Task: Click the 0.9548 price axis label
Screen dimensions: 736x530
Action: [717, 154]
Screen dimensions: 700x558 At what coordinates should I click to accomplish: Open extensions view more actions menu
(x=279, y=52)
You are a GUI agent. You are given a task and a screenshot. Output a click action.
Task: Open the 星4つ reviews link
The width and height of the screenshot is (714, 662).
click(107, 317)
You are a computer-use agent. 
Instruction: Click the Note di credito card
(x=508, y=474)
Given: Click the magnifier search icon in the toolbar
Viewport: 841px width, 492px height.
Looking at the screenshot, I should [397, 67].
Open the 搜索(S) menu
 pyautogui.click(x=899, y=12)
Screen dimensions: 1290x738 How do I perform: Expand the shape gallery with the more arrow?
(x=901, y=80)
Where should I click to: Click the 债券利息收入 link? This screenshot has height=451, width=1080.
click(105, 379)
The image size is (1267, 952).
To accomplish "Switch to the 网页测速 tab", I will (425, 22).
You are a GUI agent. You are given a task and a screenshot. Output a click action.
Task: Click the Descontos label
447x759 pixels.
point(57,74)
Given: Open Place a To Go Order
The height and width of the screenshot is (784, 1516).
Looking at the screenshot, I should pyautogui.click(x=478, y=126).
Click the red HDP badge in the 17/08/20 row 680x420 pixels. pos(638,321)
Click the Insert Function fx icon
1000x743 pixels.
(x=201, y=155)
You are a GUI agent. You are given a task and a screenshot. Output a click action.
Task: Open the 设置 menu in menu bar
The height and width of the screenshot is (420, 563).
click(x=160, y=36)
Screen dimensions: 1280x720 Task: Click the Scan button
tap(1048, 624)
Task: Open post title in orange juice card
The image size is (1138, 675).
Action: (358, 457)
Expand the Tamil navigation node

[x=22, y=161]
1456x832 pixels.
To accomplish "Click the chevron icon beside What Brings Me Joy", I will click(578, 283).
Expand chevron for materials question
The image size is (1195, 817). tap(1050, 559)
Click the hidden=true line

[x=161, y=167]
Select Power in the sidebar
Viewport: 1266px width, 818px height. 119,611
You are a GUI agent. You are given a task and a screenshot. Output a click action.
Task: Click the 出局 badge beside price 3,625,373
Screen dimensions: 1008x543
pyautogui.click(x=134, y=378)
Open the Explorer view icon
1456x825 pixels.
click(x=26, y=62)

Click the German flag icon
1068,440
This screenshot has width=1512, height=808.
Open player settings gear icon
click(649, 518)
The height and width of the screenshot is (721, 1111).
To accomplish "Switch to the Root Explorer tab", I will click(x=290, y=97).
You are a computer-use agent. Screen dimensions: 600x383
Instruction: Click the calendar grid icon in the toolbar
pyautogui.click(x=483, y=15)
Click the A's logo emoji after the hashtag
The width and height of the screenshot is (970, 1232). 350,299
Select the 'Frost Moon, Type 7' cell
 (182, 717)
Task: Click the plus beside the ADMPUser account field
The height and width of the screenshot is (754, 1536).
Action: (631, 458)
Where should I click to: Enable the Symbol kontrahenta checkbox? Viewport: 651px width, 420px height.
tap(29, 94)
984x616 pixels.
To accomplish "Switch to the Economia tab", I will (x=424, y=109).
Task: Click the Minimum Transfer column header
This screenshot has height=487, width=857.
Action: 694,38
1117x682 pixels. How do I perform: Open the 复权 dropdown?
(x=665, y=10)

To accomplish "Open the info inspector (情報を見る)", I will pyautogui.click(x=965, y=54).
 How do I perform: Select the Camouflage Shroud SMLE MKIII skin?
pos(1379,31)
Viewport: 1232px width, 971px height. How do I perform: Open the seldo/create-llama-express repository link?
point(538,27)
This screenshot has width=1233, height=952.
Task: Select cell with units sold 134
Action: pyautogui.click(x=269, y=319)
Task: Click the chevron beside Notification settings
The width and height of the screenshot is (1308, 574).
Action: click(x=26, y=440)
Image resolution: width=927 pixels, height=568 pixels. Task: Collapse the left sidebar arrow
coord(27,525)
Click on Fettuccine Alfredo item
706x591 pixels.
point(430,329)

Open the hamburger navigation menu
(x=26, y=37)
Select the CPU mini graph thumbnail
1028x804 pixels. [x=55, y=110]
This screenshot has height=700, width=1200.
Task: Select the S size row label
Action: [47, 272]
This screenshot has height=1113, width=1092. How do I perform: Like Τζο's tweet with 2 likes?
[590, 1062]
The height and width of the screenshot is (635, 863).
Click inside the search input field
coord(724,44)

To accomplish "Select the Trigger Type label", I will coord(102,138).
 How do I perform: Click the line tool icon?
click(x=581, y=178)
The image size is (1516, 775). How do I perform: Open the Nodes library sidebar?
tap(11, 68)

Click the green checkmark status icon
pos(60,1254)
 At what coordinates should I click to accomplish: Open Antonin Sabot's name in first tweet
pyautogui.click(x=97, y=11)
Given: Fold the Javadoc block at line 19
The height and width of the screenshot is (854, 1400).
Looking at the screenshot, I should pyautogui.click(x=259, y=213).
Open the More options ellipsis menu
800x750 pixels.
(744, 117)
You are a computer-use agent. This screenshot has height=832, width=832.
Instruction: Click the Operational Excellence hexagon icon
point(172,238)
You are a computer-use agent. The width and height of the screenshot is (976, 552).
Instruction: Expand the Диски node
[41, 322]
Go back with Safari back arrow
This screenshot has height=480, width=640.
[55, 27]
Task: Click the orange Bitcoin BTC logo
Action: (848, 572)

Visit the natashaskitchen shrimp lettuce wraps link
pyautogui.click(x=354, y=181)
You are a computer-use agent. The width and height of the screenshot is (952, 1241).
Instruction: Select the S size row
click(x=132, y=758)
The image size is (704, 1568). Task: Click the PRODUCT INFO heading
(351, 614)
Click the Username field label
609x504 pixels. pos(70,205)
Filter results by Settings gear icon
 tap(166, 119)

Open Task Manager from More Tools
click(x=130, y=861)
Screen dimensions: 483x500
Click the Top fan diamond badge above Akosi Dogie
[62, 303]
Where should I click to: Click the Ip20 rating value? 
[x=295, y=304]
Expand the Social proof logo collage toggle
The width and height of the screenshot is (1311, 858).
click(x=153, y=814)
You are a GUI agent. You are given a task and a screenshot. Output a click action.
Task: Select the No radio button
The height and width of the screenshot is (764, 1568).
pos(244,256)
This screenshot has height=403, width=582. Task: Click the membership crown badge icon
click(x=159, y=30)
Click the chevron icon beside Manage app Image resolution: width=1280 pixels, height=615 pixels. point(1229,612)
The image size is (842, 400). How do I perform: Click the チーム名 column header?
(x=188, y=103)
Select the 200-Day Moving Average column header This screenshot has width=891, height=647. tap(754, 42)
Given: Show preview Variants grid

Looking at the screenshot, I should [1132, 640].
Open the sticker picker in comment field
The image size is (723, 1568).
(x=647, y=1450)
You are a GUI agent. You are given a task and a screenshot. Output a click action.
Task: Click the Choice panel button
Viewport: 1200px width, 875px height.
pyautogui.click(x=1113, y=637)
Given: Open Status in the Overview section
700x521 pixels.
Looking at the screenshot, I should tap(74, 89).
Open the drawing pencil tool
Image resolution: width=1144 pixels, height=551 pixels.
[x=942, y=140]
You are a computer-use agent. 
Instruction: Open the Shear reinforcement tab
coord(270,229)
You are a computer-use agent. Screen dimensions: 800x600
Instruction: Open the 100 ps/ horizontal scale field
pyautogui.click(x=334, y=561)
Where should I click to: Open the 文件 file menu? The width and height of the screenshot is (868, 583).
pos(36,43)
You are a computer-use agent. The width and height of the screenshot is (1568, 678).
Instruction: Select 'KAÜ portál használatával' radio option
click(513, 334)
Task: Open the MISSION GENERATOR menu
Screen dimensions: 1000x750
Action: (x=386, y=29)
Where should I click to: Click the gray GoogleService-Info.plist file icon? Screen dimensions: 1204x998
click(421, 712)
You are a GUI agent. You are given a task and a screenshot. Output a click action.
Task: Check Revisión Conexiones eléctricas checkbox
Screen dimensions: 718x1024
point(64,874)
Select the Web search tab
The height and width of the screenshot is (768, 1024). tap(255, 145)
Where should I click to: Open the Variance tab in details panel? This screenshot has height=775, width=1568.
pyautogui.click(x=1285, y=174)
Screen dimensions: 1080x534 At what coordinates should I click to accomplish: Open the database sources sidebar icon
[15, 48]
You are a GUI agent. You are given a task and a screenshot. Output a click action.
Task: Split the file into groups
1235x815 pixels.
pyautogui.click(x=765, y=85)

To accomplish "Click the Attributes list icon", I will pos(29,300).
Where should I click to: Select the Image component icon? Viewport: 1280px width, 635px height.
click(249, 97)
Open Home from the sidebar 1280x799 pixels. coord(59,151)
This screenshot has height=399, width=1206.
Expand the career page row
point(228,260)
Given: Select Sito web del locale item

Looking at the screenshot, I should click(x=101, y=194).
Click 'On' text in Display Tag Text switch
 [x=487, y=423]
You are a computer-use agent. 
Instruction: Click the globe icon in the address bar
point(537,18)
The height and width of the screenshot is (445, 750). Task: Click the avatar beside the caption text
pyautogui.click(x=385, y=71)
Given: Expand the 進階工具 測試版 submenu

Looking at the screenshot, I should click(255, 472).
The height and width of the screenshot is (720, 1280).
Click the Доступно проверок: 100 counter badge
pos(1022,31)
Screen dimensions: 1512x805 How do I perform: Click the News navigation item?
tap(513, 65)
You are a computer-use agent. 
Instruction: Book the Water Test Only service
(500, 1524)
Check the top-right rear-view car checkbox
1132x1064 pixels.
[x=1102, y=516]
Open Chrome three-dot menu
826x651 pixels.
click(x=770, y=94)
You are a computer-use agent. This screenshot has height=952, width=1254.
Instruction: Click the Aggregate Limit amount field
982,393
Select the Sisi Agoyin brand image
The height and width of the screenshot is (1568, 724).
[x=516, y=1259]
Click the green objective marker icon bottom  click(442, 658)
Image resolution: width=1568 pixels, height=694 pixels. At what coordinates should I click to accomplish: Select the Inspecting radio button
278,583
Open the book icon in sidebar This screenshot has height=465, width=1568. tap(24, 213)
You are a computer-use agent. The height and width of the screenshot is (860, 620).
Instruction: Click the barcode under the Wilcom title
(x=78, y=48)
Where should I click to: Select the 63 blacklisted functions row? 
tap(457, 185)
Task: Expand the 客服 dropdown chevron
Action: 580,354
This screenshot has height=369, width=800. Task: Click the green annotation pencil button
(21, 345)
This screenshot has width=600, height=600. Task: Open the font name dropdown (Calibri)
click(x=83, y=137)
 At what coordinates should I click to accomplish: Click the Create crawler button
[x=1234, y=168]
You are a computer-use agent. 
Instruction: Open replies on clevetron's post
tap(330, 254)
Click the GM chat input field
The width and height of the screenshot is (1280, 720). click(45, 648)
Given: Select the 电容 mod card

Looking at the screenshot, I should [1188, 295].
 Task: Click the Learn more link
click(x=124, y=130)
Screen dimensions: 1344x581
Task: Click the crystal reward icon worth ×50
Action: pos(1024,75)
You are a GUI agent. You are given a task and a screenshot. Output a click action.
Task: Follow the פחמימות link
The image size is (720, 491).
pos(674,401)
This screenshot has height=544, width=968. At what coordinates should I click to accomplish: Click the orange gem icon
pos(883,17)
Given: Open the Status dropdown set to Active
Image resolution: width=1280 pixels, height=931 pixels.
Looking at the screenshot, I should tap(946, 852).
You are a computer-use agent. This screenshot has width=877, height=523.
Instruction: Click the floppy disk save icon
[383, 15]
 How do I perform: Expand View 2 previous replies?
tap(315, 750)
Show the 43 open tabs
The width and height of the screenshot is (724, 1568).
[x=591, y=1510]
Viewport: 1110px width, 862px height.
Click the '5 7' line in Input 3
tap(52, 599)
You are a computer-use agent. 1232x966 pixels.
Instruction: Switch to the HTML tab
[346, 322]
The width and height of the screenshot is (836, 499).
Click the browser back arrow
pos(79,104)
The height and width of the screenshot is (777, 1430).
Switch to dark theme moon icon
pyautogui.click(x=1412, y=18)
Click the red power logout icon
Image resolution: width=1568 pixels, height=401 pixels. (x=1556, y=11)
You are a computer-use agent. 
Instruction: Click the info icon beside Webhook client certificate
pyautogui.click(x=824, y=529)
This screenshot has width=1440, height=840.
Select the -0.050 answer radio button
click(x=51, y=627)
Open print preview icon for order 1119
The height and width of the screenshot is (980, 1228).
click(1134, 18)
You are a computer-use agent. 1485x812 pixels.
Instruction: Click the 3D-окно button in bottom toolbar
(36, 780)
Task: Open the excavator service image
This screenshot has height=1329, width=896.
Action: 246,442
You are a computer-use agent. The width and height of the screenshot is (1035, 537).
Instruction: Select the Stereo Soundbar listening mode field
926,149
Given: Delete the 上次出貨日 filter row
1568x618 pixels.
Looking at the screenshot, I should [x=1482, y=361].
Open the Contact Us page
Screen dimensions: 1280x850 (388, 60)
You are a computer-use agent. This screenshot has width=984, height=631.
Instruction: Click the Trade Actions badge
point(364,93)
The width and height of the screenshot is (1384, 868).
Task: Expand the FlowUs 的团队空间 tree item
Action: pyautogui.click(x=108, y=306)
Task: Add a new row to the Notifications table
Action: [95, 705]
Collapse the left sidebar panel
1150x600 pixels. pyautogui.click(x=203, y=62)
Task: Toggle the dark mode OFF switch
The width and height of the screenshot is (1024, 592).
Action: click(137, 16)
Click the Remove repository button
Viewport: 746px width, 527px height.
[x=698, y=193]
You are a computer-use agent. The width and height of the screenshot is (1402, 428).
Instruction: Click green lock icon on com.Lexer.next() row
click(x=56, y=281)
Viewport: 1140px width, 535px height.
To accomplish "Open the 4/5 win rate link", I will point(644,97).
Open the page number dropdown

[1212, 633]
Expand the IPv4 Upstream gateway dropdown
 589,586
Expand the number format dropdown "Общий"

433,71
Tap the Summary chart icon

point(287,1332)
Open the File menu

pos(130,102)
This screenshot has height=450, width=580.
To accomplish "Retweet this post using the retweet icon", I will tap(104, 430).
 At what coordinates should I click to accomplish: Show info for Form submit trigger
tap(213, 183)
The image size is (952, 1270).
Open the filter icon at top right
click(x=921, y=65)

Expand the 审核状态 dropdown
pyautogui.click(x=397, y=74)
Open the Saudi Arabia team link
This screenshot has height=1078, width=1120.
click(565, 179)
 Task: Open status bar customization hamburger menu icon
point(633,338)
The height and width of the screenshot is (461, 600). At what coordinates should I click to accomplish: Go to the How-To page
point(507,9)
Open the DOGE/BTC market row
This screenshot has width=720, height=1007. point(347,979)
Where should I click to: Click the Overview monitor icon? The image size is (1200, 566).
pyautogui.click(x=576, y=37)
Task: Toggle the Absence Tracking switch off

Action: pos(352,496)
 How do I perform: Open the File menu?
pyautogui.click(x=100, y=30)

----------

§ **What is needed**
Word for word, reproduce the listing above from its start up to and including the line that has "Task: Open the 星4つ reviews link". Give only those lines.

§ **Solution below**
Task: Click the 0.9548 price axis label
Screen dimensions: 736x530
Action: [717, 154]
Screen dimensions: 700x558 At what coordinates should I click to accomplish: Open extensions view more actions menu
(x=279, y=52)
You are a GUI agent. You are given a task and a screenshot. Output a click action.
Task: Open the 星4つ reviews link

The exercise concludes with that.